(Saved data entries)

◆ ◆ ◆ ◆

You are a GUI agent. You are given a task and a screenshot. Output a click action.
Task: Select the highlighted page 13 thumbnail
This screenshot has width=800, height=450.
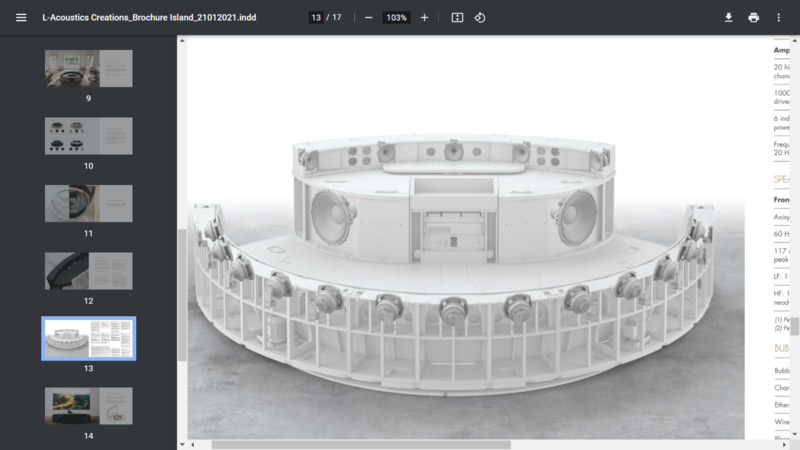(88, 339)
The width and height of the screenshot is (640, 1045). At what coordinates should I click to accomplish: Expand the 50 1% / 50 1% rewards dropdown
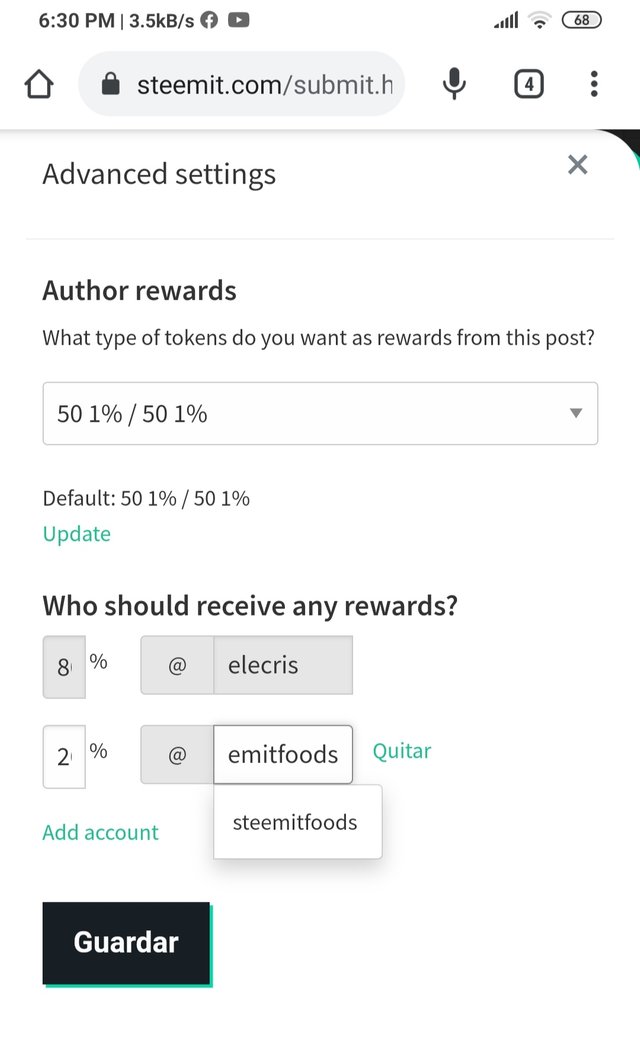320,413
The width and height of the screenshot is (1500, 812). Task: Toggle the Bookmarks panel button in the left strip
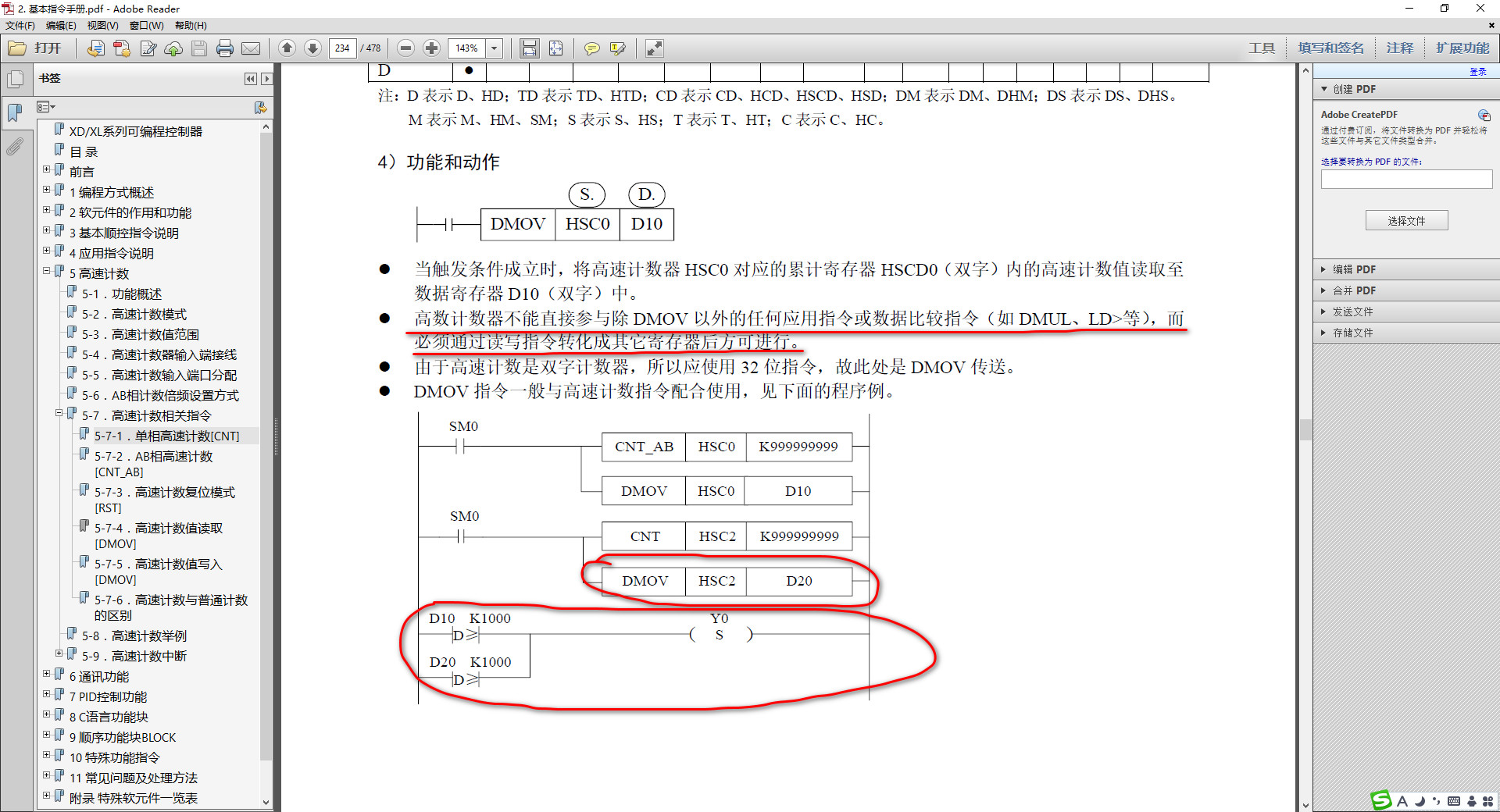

◆ ◆ ◆ ◆

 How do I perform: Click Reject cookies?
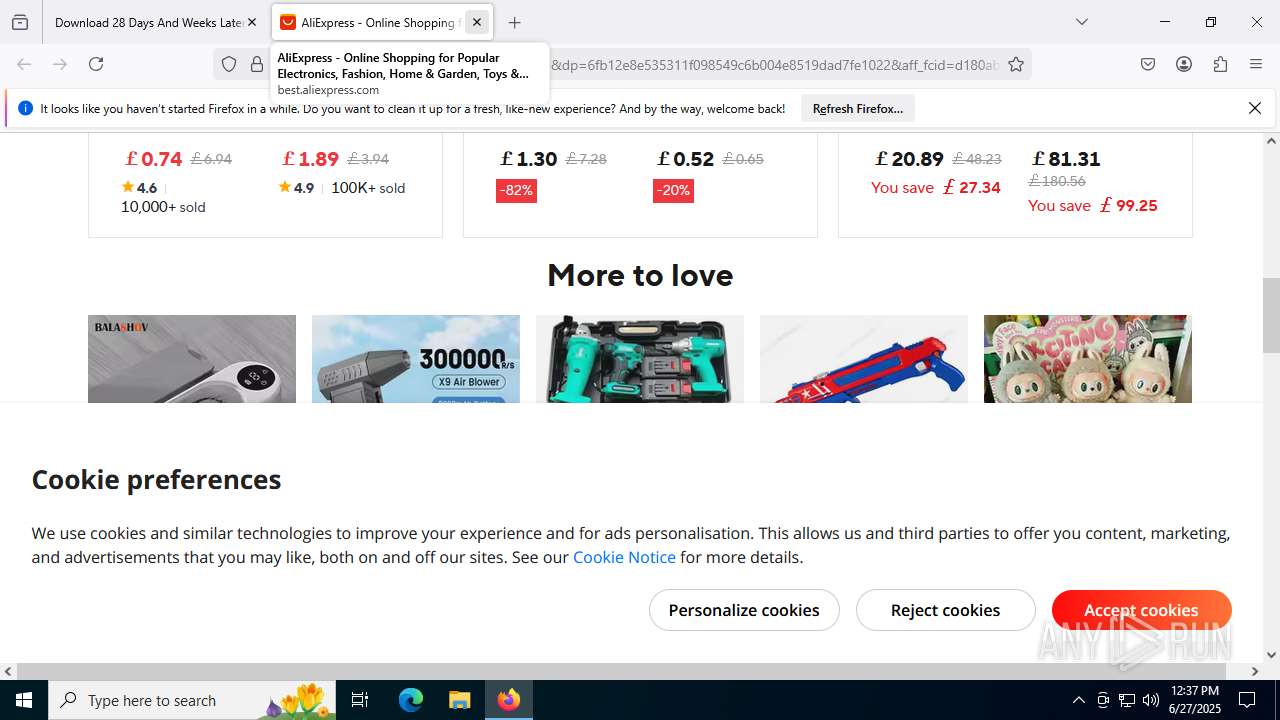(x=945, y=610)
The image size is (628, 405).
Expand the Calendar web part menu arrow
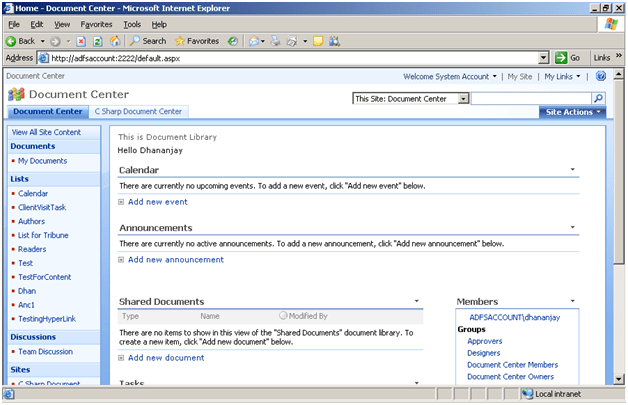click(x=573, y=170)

◆ ◆ ◆ ◆

### Exercise instructions:
Give back, exactly and without pictures, the stretch of the records above from the line containing "This screenshot has width=800, height=450." through the line containing "The width and height of the screenshot is (1500, 812).", with both end lines included.

### Answer area:
This screenshot has width=800, height=450.
(88, 339)
The width and height of the screenshot is (640, 1045). At what coordinates should I click to accomplish: Expand the 50 1% / 50 1% rewards dropdown
320,413
The width and height of the screenshot is (1500, 812). Task: Toggle the Bookmarks panel button in the left strip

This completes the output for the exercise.